== Data excerpts
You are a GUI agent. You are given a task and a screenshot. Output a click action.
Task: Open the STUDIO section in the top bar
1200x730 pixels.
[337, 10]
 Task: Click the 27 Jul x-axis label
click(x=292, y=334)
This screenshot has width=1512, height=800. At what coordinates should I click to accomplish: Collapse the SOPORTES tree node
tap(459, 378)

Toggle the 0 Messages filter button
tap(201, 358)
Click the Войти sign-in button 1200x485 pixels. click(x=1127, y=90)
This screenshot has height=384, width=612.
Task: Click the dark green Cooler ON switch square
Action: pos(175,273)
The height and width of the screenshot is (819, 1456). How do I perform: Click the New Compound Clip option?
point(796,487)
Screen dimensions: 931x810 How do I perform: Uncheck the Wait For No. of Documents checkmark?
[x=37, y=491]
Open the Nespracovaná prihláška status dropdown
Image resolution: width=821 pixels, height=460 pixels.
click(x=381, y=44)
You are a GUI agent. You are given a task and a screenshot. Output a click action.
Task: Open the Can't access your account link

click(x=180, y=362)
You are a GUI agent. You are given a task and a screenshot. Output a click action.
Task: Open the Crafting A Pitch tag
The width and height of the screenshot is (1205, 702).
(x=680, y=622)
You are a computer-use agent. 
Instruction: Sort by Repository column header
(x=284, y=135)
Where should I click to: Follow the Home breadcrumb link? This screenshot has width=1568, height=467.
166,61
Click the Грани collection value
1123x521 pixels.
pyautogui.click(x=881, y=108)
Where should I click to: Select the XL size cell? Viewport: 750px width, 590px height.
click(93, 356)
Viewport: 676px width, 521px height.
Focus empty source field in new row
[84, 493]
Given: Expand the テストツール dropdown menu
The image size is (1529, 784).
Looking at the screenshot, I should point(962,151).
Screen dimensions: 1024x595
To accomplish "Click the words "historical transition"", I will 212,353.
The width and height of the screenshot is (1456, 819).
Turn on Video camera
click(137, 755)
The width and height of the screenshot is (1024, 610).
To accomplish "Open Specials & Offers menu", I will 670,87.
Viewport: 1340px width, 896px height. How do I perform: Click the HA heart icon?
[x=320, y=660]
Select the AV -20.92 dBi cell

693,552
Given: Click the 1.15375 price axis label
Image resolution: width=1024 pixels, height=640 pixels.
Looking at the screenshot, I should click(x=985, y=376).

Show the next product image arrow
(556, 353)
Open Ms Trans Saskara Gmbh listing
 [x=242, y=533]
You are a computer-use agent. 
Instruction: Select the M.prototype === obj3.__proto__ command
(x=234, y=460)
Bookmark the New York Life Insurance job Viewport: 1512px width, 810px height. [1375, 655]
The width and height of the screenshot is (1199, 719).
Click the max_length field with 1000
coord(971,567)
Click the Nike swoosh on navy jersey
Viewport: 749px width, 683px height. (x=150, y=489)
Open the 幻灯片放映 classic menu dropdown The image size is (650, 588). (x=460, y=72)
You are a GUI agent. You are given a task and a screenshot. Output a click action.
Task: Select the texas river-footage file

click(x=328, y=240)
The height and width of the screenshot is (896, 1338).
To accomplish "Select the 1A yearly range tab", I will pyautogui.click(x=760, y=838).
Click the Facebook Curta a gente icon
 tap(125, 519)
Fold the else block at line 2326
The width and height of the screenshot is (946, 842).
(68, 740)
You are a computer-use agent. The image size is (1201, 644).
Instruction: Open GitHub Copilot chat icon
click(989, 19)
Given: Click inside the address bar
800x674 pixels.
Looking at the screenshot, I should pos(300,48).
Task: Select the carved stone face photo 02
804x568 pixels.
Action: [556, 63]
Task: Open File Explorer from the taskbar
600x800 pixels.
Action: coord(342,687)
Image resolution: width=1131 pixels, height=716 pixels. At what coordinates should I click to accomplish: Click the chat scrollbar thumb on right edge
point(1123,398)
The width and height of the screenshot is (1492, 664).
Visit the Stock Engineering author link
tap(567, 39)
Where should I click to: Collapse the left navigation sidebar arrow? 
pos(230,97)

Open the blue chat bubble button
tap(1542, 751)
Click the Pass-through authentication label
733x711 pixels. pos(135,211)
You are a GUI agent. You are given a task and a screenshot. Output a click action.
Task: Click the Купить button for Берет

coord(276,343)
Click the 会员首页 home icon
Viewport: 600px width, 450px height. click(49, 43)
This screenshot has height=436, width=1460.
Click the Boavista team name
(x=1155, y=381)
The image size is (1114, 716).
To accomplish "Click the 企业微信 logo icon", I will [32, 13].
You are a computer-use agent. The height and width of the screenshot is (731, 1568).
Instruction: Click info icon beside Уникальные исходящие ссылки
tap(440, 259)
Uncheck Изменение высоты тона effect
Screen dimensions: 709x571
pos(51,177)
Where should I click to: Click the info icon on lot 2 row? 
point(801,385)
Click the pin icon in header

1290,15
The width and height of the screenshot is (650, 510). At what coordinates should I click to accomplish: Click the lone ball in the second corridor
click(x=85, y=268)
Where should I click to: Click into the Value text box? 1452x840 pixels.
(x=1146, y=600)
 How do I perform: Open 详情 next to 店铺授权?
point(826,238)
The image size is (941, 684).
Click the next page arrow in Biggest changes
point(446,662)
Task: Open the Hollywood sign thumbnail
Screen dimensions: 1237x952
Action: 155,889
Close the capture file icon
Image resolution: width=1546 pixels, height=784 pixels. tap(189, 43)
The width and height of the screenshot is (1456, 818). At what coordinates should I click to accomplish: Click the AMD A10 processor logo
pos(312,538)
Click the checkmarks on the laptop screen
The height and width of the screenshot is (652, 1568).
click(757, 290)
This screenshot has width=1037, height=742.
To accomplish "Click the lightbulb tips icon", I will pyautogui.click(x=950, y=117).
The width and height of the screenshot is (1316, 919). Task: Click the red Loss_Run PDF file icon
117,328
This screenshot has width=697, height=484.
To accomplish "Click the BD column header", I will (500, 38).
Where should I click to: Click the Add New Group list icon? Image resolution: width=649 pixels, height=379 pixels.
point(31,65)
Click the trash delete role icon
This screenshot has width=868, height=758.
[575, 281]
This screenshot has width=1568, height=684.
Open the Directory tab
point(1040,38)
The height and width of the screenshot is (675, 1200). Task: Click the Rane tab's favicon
====
Scan the entries above and show each line that contains the word "menu".

### Your response
Given: Expand the テストツール dropdown menu
To accomplish "Open Specials & Offers menu", I will 670,87.
Open the 幻灯片放映 classic menu dropdown The image size is (650, 588). (x=460, y=72)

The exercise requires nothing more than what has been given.